The Word doesn’t work without the Spirit. No instrument, no tool, no hammer, no axe can build a house without the mason and carpenter moving them. But it doesn’t follow that they are not instruments at all! All that follows is, “God does not work faith by the preached Word alone, but by the omnipotency of grace going along with it.” Although the preached Word, in its sound, is physical, literal, bodily, yet in its power, majesty, and the things it signifies, it is spiritual, lively, heavenly.
Not even the Word of God will convert souls unless the Holy Spirit blesses it. Does this mean that preaching is pointless? Absolutely not, says Samuel Rutherford. Interacting with writers in his own time, Rutherford concludes emphatically that preaching the Word is necessary for people to be converted. As seen in the following updated and abridged excerpt, Rutherford is clear on the one hand that the Word is only an instrument, and also on the other hand that it is a real instrument. The Word — read and especially preached — is God’s chosen method of winning souls to Himself.
Preaching the Word Is Necessary as an Instrument
The Word preached is the instrument of the Holy Spirit in our conversion, not the author of it, or its “efficient cause.”
The Word (written or preached) is a created thing, not the formal object of our faith. It is not the objectum quod [the object which] but the objectum quo [the object by which], the intervening means or medium of our faith. The Word, like all instruments, must be elevated above its nature, to bring about more than a “letter” impression of Christ believed in.
The writing, speaking, and conveying of Christ to the soul in the preached Word may be human and by the letter, but the thing signified by the Word, Christ, is divinely supernatural, and the way of it being conveyed to the soul, in regard of the higher operation of the Spirit (above the actings and motions of the letter), is divine, heavenly, supernatural.

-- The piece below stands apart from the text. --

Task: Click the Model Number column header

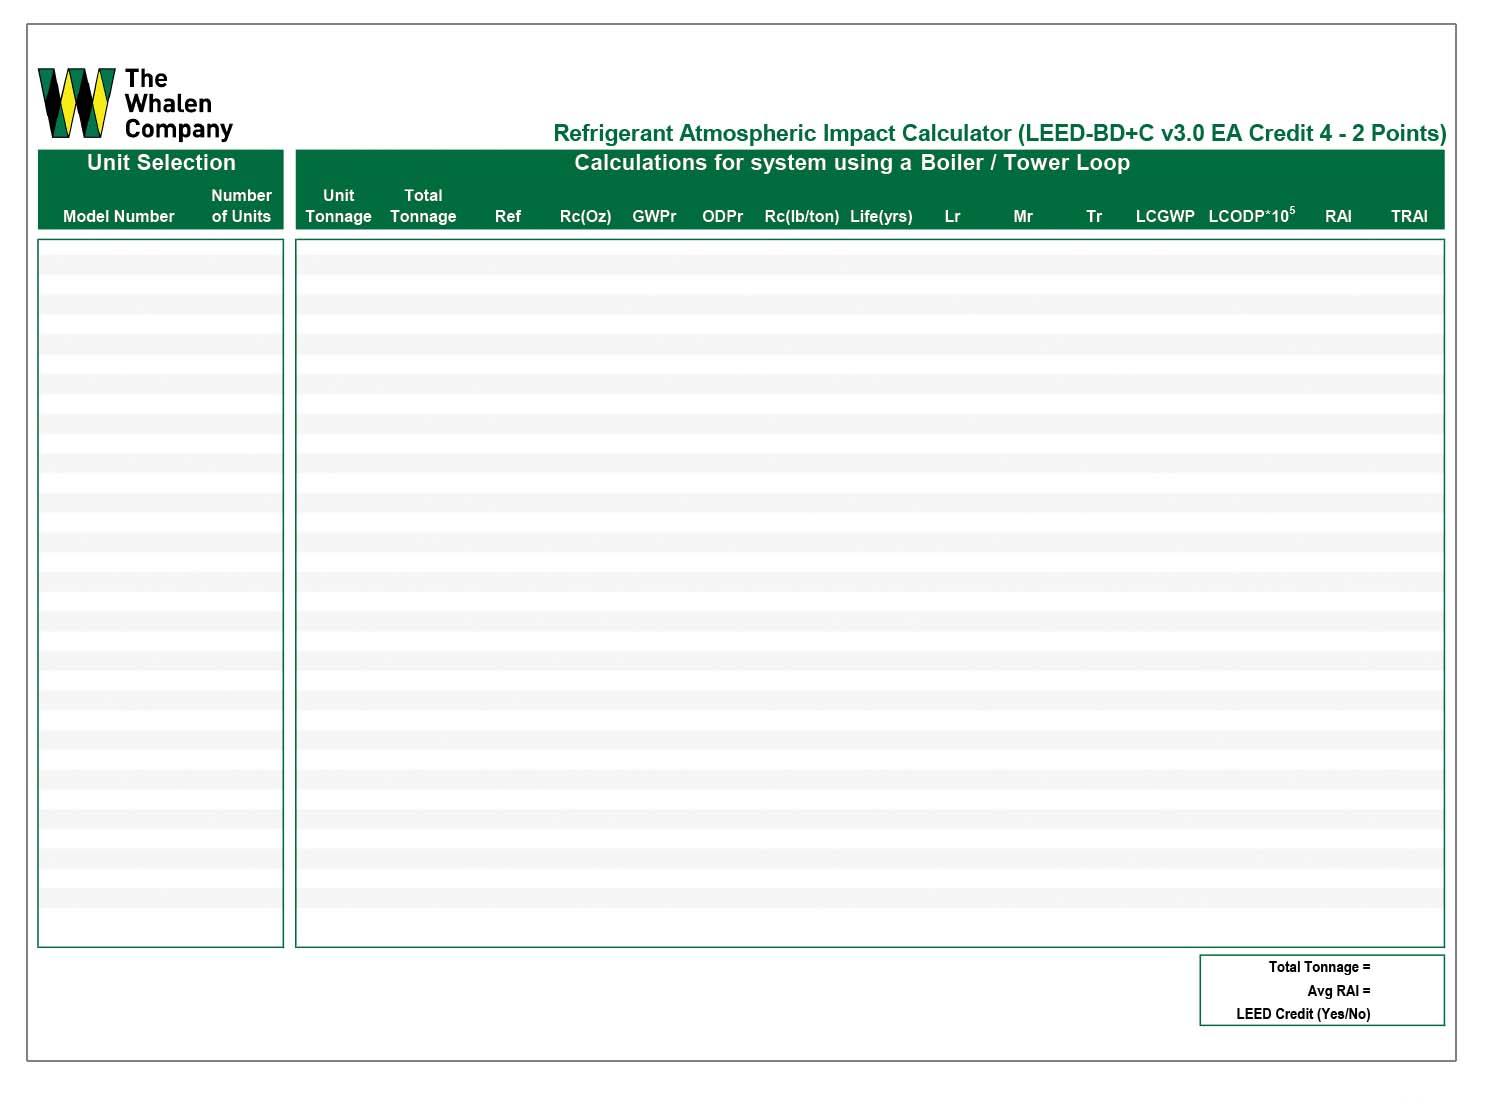Action: (118, 216)
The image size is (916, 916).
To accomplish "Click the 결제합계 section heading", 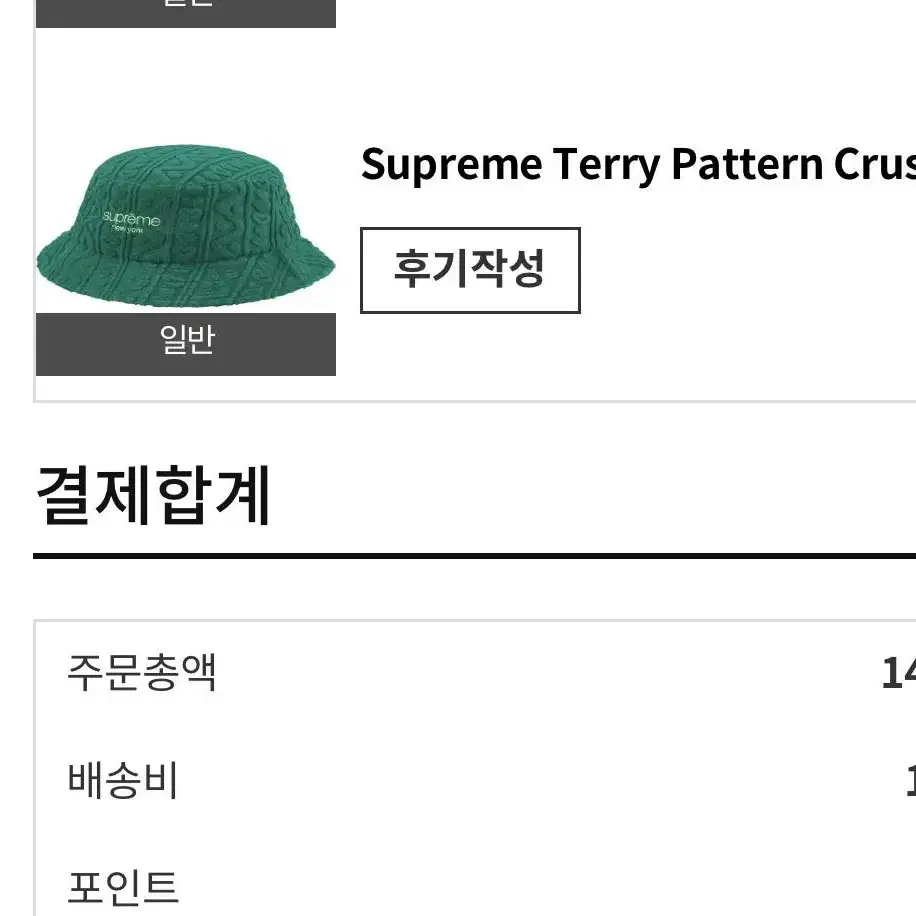I will coord(153,495).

The action of the Holy Ghost, in begetting faith, is “immediate.” The Word only prepares and informs the external man, but the Spirit cometh after, and, in another action, distinct from the Word, infuses faith. Then the Spirit of regeneration is not said to work with the Word, but there is a more common operation of God, which begets literal knowledge, or some higher illumination. Also, the Spirit works with the Word, so as in one and the same act, the Spirit opens the heart to hear and receive what is carried along in the letter of the Word, and so the Spirit works mediately, not immediately.
In the infusion of the new heart, and the habit of the grace of God, we are merely passively acted on, and put forth no cooperation with God, any more than a dead person cooperates to bring itself to life (Eph. 2:1–2), or the withered ground cooperates to receive the rain (Isa. 44:3–4). Though the Word goes before the Spirit’s work, and the Word may be preached during the time while the Spirit is working, yet the act of infusing the new heart is a real action by God, received by us by no subordinate activity of the mind, or act of the will. In this formal act of infusion, what the Word does, other than by way of disposing or preparing, I must profess my ignorance, although it is certainly true that “faith cometh by hearing,” and, in the very meantime whilst Peter was still speaking, “the Holy Ghost fell on them which heard the Word” (Acts 10:44).
Then if we take conversion in the sense of the humbling self-despairing of a sinner and all preparatory acts, going before the infused life of Christ, and in the first operations flowing from this infused life, the Word is an instrument of conversion. But I cannot see how it is an active or moral instrument when the soul is undergoing the Lord’s act of infusion of the life of Christ, unless you call it a passive instrument, because it does not persuade the soul to receive the new life, nor is the soul, being merely passive, an apprehending, knowing, choosing, or consenting faculty. This is an act of omnipotency, the Lord pouring in a new heart. The Word is the instrument as far as the Spirit works in us the same habit of new life, and the same Spirit of grace and supplication that is promised in the Word (Isa. 44:3–4; Zech. 12:10; Eze. 36:26–27), and the same Spirit that the Scripture says Christ purchased by His merits (John 1:16–18; John 12:32; Rev. 1:5; Heb. 10:19–22).
So we conclude that the Word preached is the means which instrumentally concurs with the Spirit for the begetting of faith.